She Dies Tomorrow lacks the thrills of conventional horror, but is more than thought-provoking enough to merit your time.
She Dies Tomorrow carries a deceptively brilliant premise: a woman is blighted with a sense of dread that her death will occur – you guessed it – tomorrow. A friend comes over to check on her, and soon that friend has her own certainty of impending demise. She visits family and friends, and each encounter spreads the ennui. A pandemic of inevitable demise spreads quickly.
The film is played with none of the camp of something similar in concept like Final Destination, nor does it remain faithful to genre tropes as something like It Follows might. Director Amy Seimetz creates a fascinating tone poem to explore the idea of absolute certainty about one’s pending ending. The film opens with an extreme close-up of lead Kate Lyn Sheil’s eye: mascara running, tears streaming. As the camera remains with Amy, we see a woman’s existential crisis reflected in dance sequences set to Mozart and a bleakly funny infatuation with leather jackets. The film remains raw and experimental – Seimetz liberally utilizes bursts of color and sound to craft mood.
Eventually her friend Jane (Jane Adams, of HBO’s Hung) comes to visit. Startlingly, she finds Amy outside the home with a goblet of wine in one hand and a leaf blower in the other. Chalking up her friend’s crisis to an alcoholic relapse, she disregards her friend’s doomsaying. It is not long before Jane appears at her brother’s house, disheveled, bandaged and in pajamas.
Here, She Dies Tomorrow’s dark humor becomes bubbles to the surface. Her brother, played with smug confidence by Chris Messina (Birds of Prey), invites her into the home and attempts to integrate her into a dinner party. His simultaneous efforts to ignore his sister’s bedraggled state and to show her some minimal compassion hits a perfect note of pretentious upper class focus on appearance. His wife, played razor sharp by a cutting Katie Aselton (The League), has no such mercies within her. Her rage at having a story of dolphin sex undercut by her kooky sister-in-law’s appearance is wonderful arch class comedy.
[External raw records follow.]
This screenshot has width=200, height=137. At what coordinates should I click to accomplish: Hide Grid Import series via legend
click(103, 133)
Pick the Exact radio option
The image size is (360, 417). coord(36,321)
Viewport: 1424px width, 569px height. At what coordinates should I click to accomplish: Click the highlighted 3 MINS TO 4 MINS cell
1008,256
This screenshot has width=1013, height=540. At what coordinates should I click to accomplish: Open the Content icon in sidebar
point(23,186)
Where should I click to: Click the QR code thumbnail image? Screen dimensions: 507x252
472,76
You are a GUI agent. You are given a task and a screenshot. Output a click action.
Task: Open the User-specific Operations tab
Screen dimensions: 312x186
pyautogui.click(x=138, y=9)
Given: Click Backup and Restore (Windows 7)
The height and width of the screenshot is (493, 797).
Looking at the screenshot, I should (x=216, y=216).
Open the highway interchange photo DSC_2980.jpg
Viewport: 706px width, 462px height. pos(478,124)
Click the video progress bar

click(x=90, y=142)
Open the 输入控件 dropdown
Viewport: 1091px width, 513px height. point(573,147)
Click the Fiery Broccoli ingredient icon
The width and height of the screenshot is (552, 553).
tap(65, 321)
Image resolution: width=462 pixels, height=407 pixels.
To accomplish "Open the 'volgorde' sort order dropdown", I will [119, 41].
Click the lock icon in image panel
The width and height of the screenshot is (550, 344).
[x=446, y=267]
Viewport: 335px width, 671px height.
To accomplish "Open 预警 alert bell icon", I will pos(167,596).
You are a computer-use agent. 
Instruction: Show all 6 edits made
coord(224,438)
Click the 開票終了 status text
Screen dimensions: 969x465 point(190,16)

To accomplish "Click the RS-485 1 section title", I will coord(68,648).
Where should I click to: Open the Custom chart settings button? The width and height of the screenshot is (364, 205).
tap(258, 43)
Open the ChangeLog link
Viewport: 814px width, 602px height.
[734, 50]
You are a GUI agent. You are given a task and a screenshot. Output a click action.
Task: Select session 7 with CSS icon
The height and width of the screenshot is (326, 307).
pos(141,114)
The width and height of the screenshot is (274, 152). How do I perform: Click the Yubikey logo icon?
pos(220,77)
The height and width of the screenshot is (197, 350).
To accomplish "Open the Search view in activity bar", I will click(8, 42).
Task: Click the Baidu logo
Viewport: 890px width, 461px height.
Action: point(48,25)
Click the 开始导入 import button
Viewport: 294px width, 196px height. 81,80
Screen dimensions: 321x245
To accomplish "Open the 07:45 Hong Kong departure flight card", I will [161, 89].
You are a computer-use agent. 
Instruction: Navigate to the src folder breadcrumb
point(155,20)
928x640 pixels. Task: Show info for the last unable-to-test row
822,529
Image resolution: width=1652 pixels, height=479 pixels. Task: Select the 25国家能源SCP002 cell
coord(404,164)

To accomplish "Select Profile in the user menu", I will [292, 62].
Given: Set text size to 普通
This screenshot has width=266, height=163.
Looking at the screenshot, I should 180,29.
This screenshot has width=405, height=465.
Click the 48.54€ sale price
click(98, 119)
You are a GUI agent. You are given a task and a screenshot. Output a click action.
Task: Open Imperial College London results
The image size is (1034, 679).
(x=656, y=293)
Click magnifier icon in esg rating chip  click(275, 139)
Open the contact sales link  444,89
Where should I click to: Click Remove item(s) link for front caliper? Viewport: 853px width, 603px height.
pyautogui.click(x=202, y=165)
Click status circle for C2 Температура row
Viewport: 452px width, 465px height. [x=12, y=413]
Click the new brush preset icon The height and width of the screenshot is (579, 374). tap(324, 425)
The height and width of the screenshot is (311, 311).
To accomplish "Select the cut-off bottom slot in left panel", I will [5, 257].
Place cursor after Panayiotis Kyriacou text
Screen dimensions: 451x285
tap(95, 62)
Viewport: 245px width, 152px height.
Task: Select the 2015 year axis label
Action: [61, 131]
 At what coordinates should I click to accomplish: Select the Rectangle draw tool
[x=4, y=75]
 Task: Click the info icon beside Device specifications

She Dies Tomorrow does not follow conventional narrative or structural arcs. Flashbacks are intercut liberally, and the timeline between premonition and presumptive ending is elided. Seimetz takes several wise steps to depict the spread of the ennui. Each circle of spread gradually introduces us to bigger and bigger and movie stars. We start small with Sheil, a relative unknown actor. Next comes Adams, somewhat more famous thanks to an HBO comedy. Next we add Messina and Aselton, stars of long running sitcoms. Eventually we add Josh Lucas, lead in many major movies, and a bona fide star in Michelle Rodriguez. We have come to learn that pandemics start small only to expand until they touch every element of life. It makes a smart meta structure. Each character’s revelation of their own doom is creative as well. Some acknowledge harsh truths, others feign normalcy, others seem to embrace the endgame. Seimetz manages to capture a whole range of human emotion in small moments.
Seimetz’s film is not for everyone. Despite a modest runtime of less than 90 minutes, sequences can drag or feel repetitive. There are no conventional horror payoffs and, not surprisingly, the film ends in ambiguity. But it is interesting, challenging work that I suspect will resonate with people for a very long time.
She Dies Tomorrow was released by Neon in U.S. Drive-In Theaters on July 31 and on demand on August 7, 2020.